Он прирастает к сердцу весь целиком, и величайшая работа проделывается потом жизнью, чтобы с болью отрывать его по кусочкам и замещать другими городами, где бывший ребенок, став уже взрослым, учится, трудится, любит и с каждым новым днем все больше и лучше узнает, как мала земля.
И все-таки не в состоянии даже и вся жизнь совершенно оторвать от сердца родной город и заместить его другим. Вдруг возьмет и прихлынет он и засверкает так, что хоть зажмурь глаза! И опрокинет сразу и размечет все эти приставные кусочки, все заплаты, приметанные, как это часто бывает, не под цвет, не к масти, некстати…
И человек становится вдруг неузнаваемо лучше: мягче, чище, гораздо красивее душой… Перерождается? Нет, только припоминает свои детские восторги, от которых когда-то он не мог удержать слез…

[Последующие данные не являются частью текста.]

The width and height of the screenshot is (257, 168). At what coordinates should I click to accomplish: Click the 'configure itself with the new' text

Витя Зарубин только что вышел из детского возраста, но не успел еще стать не только взрослым, даже юношей, а жизнь принялась уже, действуя жестоко и неистово, отрывать от него родной город, давший ему столько ошеломляюще изумительных минут, сливавшихся в часы, дни, недели и месяцы… Притом отрывать воочию, под гром несмолкающих канонад, и замещать тоже воочию многие знакомые до того, что стали живыми, дома – руинами, знакомых до того, что стали уже родными, людей – растерзанными трупами, и свои с детских лет окрестности города делать недосягаемо чужими.
На горе Рудольфа, например, или, как проще говорили все, «на Рудольфе», вместо бывшего там издавна загадочного и потому заманчивого хутора, обнесенного яркой и веселой каменной стеной, стояли теперь за рыжими, неопрятными на взгляд валами французские батареи, деятельно, дом за домом, разрушавшие город…

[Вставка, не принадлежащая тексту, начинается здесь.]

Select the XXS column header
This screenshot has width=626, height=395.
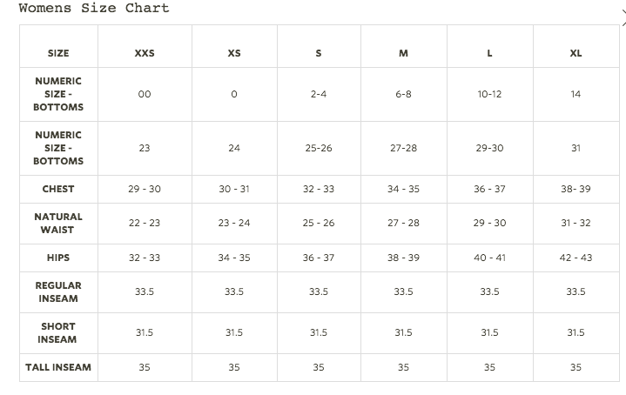[145, 53]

Фрегаты, корветы, бриги, особенно живописные по вечерам, когда косые солнечные лучи нежно и радостно золотили тугие их паруса, выходили, бывало, неодолимые на вид один за другим колоннами, волнующими детскую душу до последних глубин, из синей бухты в открытое море, – свое, родное Черное море…
Теперь многих из них уже не было и в помине, на остальных паруса не золотели по вечерам, – они были сняты со всех; траурный вид имели остатки бравой так еще недавно и многочисленной эскадры.
Даже и Черная речка, при всем своем мелководье доставлявшая когда-то столько радости, особенно весною, когда в рыбацком тузике можно было пробираться по ней вверх между густейших камышей и осок, действуя попеременно то рулевым веслом, то шестом, – даже и она была теперь отхвачена от города врагами, и было бы странно увидеть вдруг на ней рыбацкую лодчонку…
Подбирались все ближе, наседали… Потерю кладбища в ночь на 12 мая Витя переживал, может быть, даже острее, чем Тотлебен или Хрулев, для которых это кладбище было только стратегическим пунктом: ведь могилы их дедов, дядей, бабушек были не здесь, а где-то совсем в другом месте.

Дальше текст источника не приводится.